▸ 原文
^^^^^^^^^^^^^^^^
フランスの元女優、ブリジット・バルドー(Brigitte Bardot、1934.9.28~)の生誕90年を記念して、「ブリジット・バルドー レトロスペクティブ」の上映が始まった。未公開映画3本(うち1本は記録映画)を含めて全11作品も上映される。こんなに多くては時間もお金も大変だが、まず作品的にも興味深い2本を見た。ブリジット・バルドーは「BB」(べべ)の愛称で呼ばれ、50年代末から60年代にかけて世界的人気を誇った女優だ。1973年の映画を最後に芸能界を引退し、その後は動物保護活動家として世界的に知られている。登場した頃は「セックスシンボル」としてマリリン・モンローと並ぶ存在だった。BBの初期映画のほとんどは「お色気」を売り物にするエンタメ映画だが、決してそれに止まらない魅力的な作品に出演してきた。
BBが出たアート系映画としては、ゴダールの『軽蔑』(1963、アルベルト・モラヴィア原作)がある。日本では最近デジタル・リマスター版が公開されたので見ている人もいるだろう。その前年に作られたルイ・マル監督『私生活』(1962)は今度初めて見たけれど、非常に興味深い傑作だった。BB自身を彷彿とさせるジルという女優を自ら演じ、あまりの多忙に加え注目と悪意にさらされ失踪に至る姿が描かれる。パパラッチに追い回され常に見張られ自由がない様子は、見ている方も恐怖を感じるような迫力がある。ある種の「メタ映画」だが、このような「大衆社会で自己を失う恐怖」というテーマは当時よく取り上げられていた。
^^^^^^^^^^^^^^^^
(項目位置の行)
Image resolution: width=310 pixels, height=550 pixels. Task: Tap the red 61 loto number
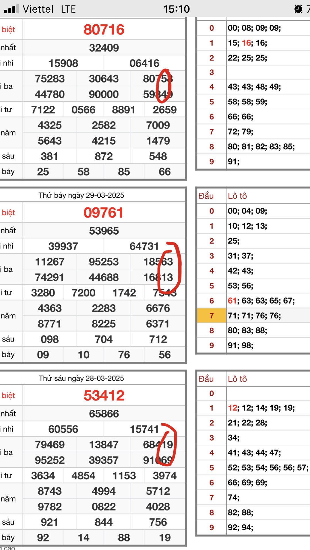[232, 301]
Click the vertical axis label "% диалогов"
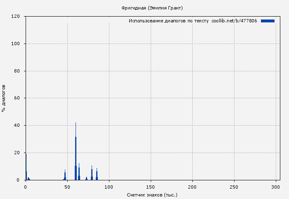The width and height of the screenshot is (289, 199). coord(4,98)
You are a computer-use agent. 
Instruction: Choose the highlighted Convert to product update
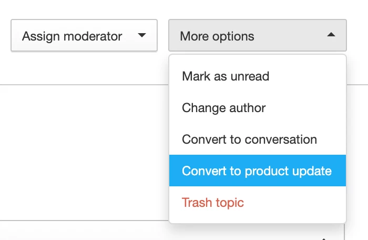coord(258,171)
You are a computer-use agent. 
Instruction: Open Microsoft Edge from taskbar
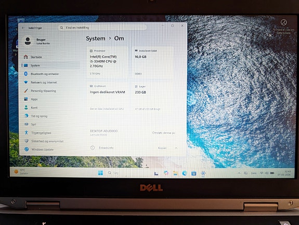pos(185,173)
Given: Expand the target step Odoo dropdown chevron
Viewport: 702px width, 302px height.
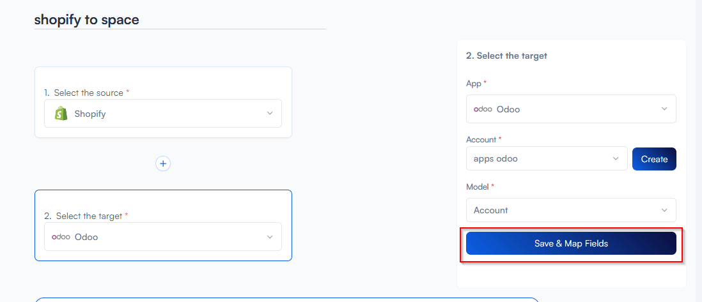Looking at the screenshot, I should 270,237.

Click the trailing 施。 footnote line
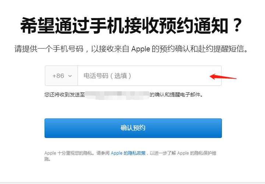point(47,159)
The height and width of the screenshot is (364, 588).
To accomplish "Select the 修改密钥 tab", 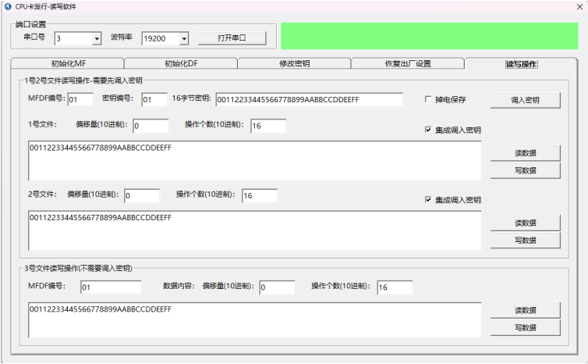I will pyautogui.click(x=293, y=64).
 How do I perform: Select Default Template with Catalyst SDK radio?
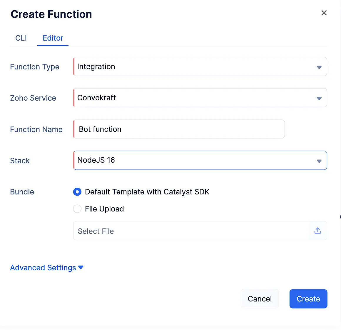[x=77, y=192]
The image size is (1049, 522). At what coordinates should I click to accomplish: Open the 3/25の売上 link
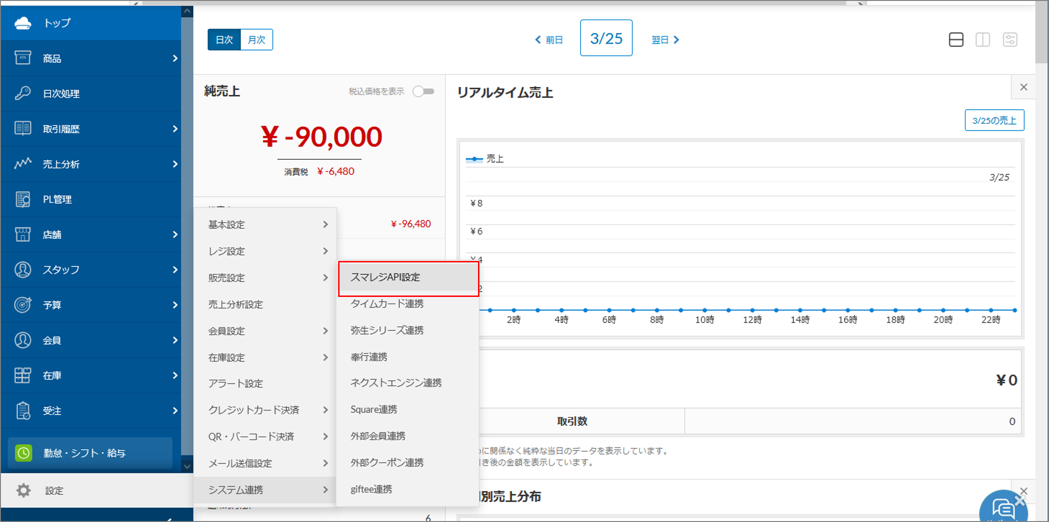pyautogui.click(x=994, y=120)
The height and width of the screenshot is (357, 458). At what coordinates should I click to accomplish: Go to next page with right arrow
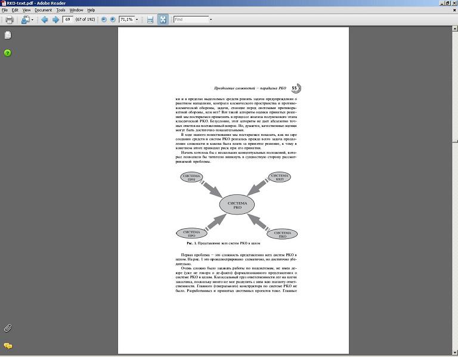[55, 20]
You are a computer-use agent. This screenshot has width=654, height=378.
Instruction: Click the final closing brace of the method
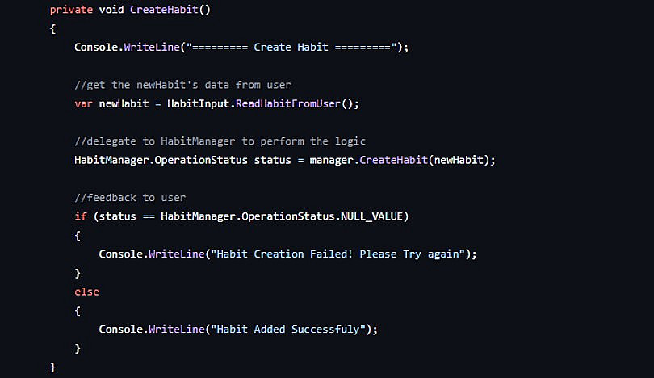pos(52,367)
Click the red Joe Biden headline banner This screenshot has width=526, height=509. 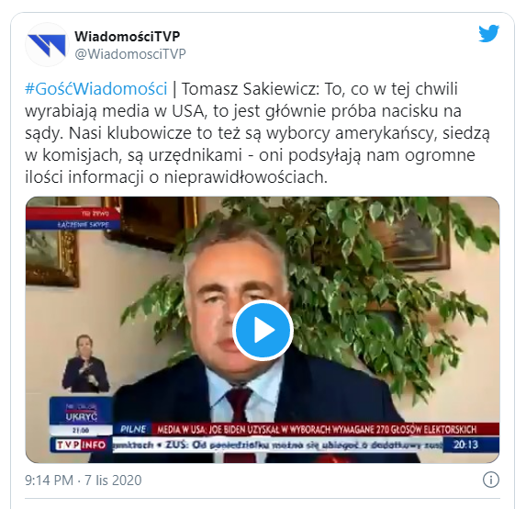click(325, 429)
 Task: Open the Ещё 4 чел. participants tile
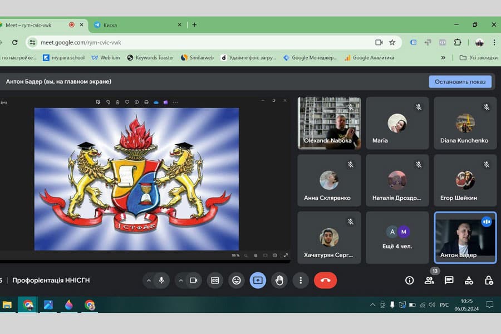click(x=397, y=237)

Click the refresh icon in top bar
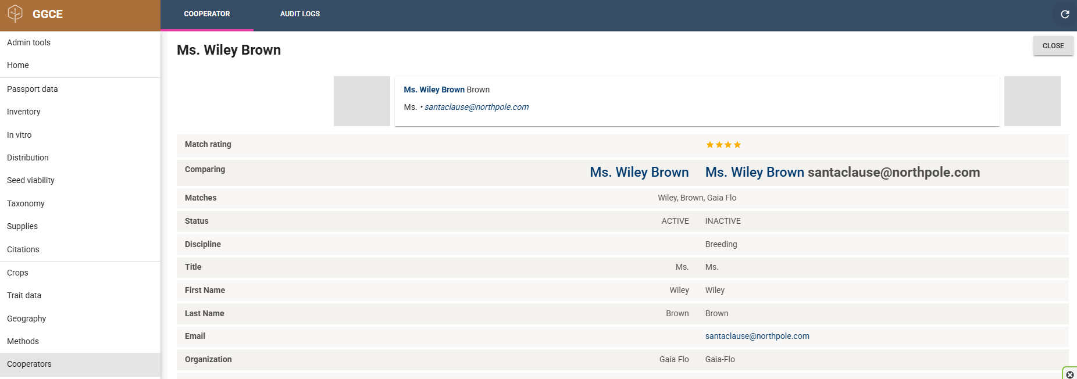tap(1065, 14)
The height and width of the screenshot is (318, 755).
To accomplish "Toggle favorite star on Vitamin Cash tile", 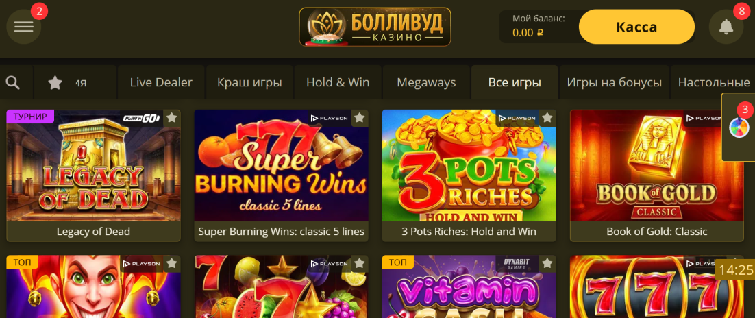I will click(x=547, y=263).
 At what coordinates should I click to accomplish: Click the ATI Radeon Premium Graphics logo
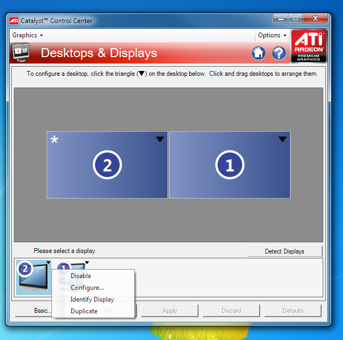(309, 46)
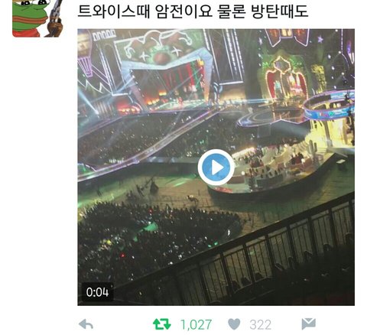Click the glowing crown-shaped set piece

click(x=284, y=76)
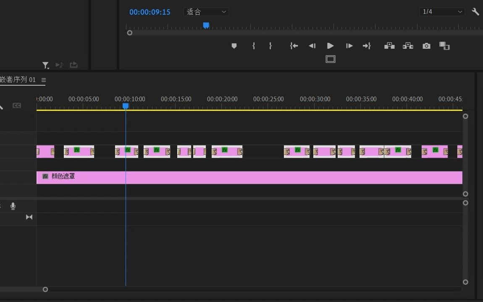This screenshot has width=483, height=302.
Task: Jump to the In point
Action: [x=294, y=46]
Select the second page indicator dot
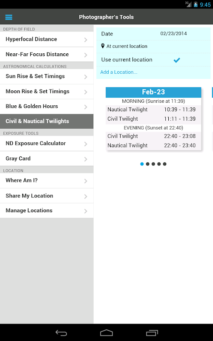This screenshot has height=341, width=213. [147, 164]
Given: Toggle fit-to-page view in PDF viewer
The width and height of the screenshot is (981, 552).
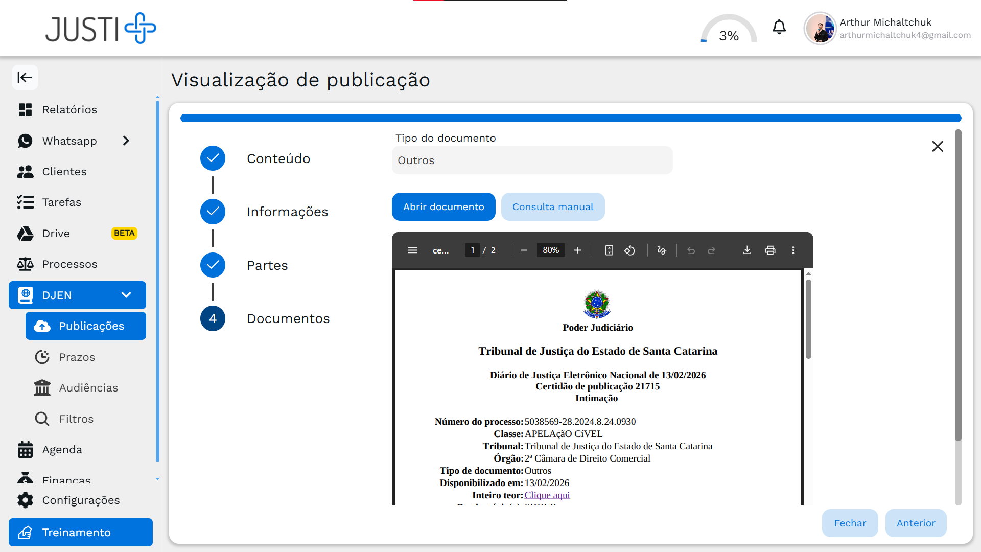Looking at the screenshot, I should 609,250.

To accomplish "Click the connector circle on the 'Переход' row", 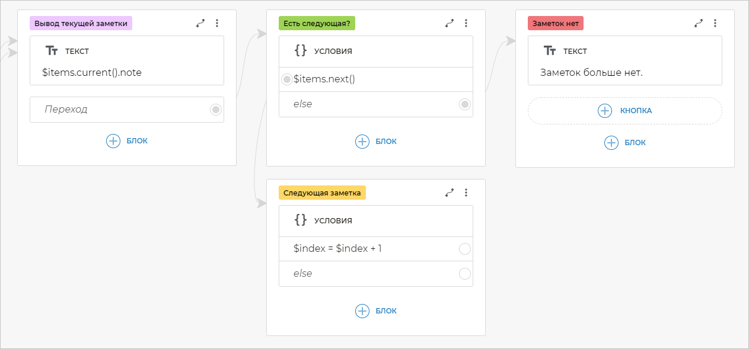I will pyautogui.click(x=215, y=110).
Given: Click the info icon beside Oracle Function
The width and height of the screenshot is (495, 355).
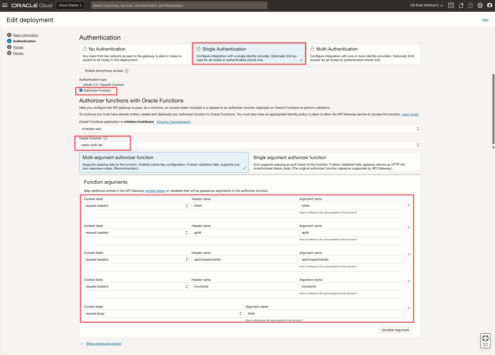Looking at the screenshot, I should point(105,138).
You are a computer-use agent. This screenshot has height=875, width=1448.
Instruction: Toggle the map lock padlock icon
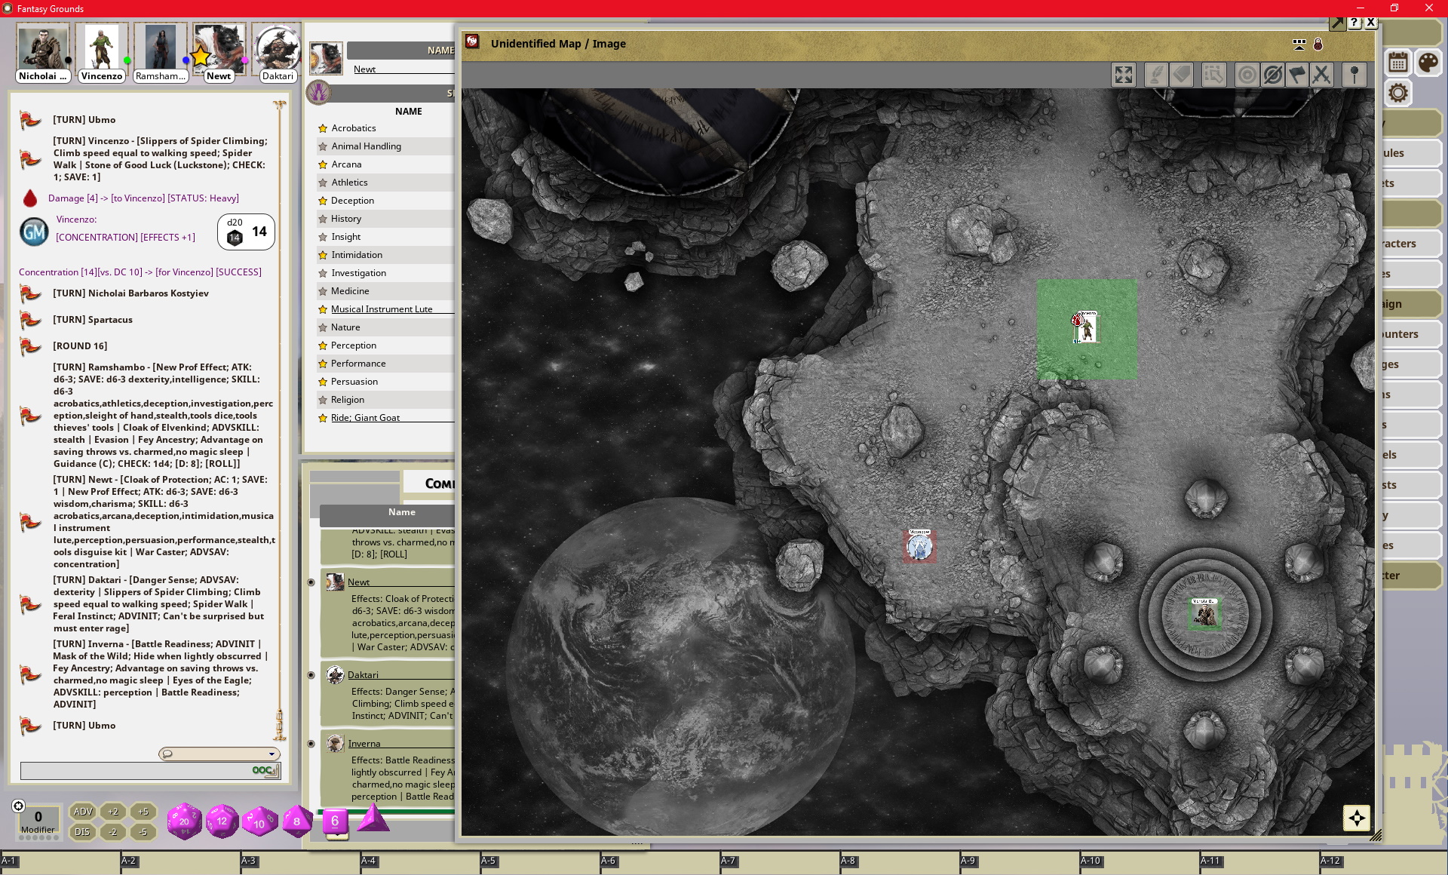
^^^^^^^^^^^^^^^^
▸ 出題 1
ブリジット・バルドーの特集上映を紹介した原文によると、バルドーは何年の映画を最後に芸能界を引退しましたか。
▸ 出題 2
行一覧のうち、「At what coordinates should I click to accomplish: Click」を含む行から「Action: [x=294, y=46]」を含む行までについて、「logo」を「emblem」に改めて更新し、その部分のみを示してください。ほかの箇所は一切変更せず、画像は解答に含めないでください。

▸ 解答 1
1973年の映画を最後に引退しました。

▸ 解答 2
 At what coordinates should I click to accomplish: Click the ATI Radeon Premium Graphics emblem
(309, 46)
Click the glowing crown-shaped set piece

click(x=284, y=76)
This screenshot has width=483, height=302.
Task: Jump to the In point
Action: [x=294, y=46]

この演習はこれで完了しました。